Daniel Lemire's blog

, 3 min read

Getting good performance in Go by rewriting parts in C?

Go is a new programming language invented by Google engineers. Apparently, it came about because they were tired to wait for their C++ code to compile. To run Go programs, you need to compile them. However, compilation is so amazingly fast that Go may as well be an interpreted language like Python or JavaScript.

Compared to C++ or Java, Go is a very simple language. I am no expert, but I learned the basics in a few hours.

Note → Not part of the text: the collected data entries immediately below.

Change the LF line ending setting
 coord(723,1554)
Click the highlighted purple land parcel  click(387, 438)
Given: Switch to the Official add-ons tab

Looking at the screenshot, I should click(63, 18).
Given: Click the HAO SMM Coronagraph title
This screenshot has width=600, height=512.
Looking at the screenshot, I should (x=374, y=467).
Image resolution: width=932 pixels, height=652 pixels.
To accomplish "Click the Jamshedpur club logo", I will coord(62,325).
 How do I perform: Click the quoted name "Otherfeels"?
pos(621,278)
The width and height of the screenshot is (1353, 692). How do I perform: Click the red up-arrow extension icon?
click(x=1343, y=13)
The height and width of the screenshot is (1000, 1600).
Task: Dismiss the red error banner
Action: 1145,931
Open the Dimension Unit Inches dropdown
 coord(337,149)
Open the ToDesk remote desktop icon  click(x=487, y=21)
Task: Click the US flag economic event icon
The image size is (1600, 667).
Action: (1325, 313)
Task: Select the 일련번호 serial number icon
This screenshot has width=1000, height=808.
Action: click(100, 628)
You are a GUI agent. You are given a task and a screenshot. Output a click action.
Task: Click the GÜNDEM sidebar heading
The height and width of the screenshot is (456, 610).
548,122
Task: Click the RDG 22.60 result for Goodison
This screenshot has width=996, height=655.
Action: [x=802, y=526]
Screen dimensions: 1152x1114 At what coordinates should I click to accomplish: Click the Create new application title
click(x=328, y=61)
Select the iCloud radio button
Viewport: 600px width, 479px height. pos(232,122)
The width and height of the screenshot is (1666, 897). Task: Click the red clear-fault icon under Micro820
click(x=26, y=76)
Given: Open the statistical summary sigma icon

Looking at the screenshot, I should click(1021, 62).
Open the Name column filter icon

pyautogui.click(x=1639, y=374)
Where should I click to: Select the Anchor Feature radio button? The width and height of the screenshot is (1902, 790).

This means that, even though I have only been programming in Go for a few days, I can read most Go programs and instantly understand them. In contrast, even though I have 15 years of experience in C++, I often cannot understand C++ code without effort.

In theory, Go can offer the performance of C++. In practice, Go has performance superior to Python and JavaScript, but sometimes inferior to C++ and Java.

My friend Will Fitzgerald wrote what has become a reference implementation of the bitset data structure in Go. I felt that it could be faster. Will was nice enough to let me contribute some enhancements to his bitset library. Go makes it easy, or even trivial, to call C functions. So I thought optimizing the code was a simple matter of rewriting the performance sensitive parts in C. Let us see how it worked out.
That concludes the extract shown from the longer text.